No meio da correria para pegar o ônibus ela me disse que tinha visto errado as horas antes, o que me deu um alívio enorme, pois eu precisava de no mínimo 25 minutos para chegar em casa, mas o alívio se encerrou logo depois de aparecer… De acordo com ela, antes faltavam dez minutos para meia-noite, sendo assim os cinco minutos valiam só a partir de agora. Eu estava em um frenesi, meus pensamentos corriam tão rápido que meu corpo não se movimentava.
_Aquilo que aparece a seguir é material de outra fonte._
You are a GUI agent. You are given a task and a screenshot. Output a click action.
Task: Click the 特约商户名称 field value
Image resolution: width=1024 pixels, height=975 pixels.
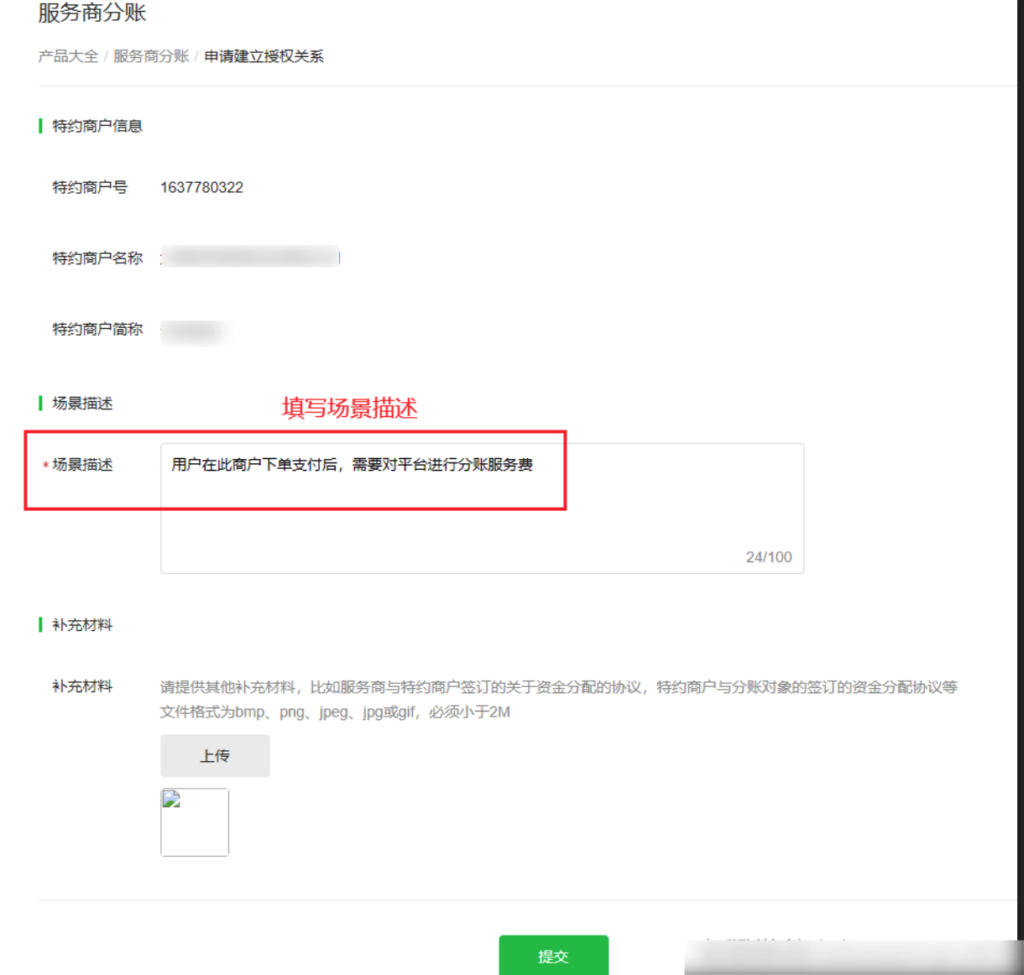(250, 257)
Tentei me despedir dela, mas ela insistiu em vir junto, pode parecer loucura, mas no meu turbilhão de pensamentos lembrei de todos os detalhes que me podiam fazer com que ela não quisesse passar o natal em sua própria casa, e por isso sequer questionei essa decisão impulsiva, minha e dela, então eu só disse que ela iria para(minha) casa comigo no natal...

Dito isso, tudo que lhes vou narrar de agora em diante ocorreu em apenas cinco minutos - fique a vontade para não acreditar na veracidade de minhas palavras, mas considere que momentos como estes só poderiam acontecer em momentos como estes.

Pegamos o ônibus, e era o mesmo que eu tinha pegado na ida, mas com algumas mudanças. O motorista respondeu o nosso “Boa noite” e “Feliz Natal” com “Ainda bem! Aproveitem!”. O coral ainda estava com mais pessoas, cantamos juntos deles. Sentamos próximos a um homem que parecia estar vestido de mágico e disse que faria o relógio do celular da amiga parar sem tocá-lo(e fez!), o que me deixou aflito, mas tudo tava acontecendo tão rápido que nem tive muito tempo para me preocupar. Depois uma senhora passou ao nosso lado e disse que tinham nomes sendo escritos em luzes pela cidade, olhamos pela janela e era verdade! Nossos nomes apareceram! O ônibus começou a piscar, algumas das pessoas do coral começaram dançar mesmo com ele em movimento, e nós entramos na onda também. Até que o ônibus parou completamente, todas as portas abriram, e só saímos correndo sem hesitar - eu guiando o caminho para minha casa. Demos comidas para necessitados enquanto corríamos, vimos nossos nomes escritos pela luzes da cidade de novo, pegamos uns gatos de rua pelo caminho e colocamos eles em nossas cabeças até eles se cansarem e saírem num pulo, quase fomos atropelado ao atravessar um cruzamento correndo de costas, o êxtase da alegria de antes e da pressa de agora nos fazia quase alucinar, principalmente eu! Seguimos correndo, pulamos o muro pequeno de uma casa vizinha a uma escola, compramos churros em alta velocidade dizendo que faríamos o pix para o vendedor depois. Um grafiteiro nos deu uma lata de tinta spray e fizemos rabiscos bem rápido em um muro que ele estava grafitando, ganhamos alianças de papelão de um artista de rua depois de darmos nossas roupas natalinas para ele(tudo isso enquanto corríamos). Rimos muito, cantamos bastante, nos apaixonamos(pela vida) ainda mais! Acho que foi nesse dia que eu desejei me casar com ela. Pelo resto da noite teve comidas, fotos, questionamentos, risadas, mais comidas e diversos outros momentos de alegria.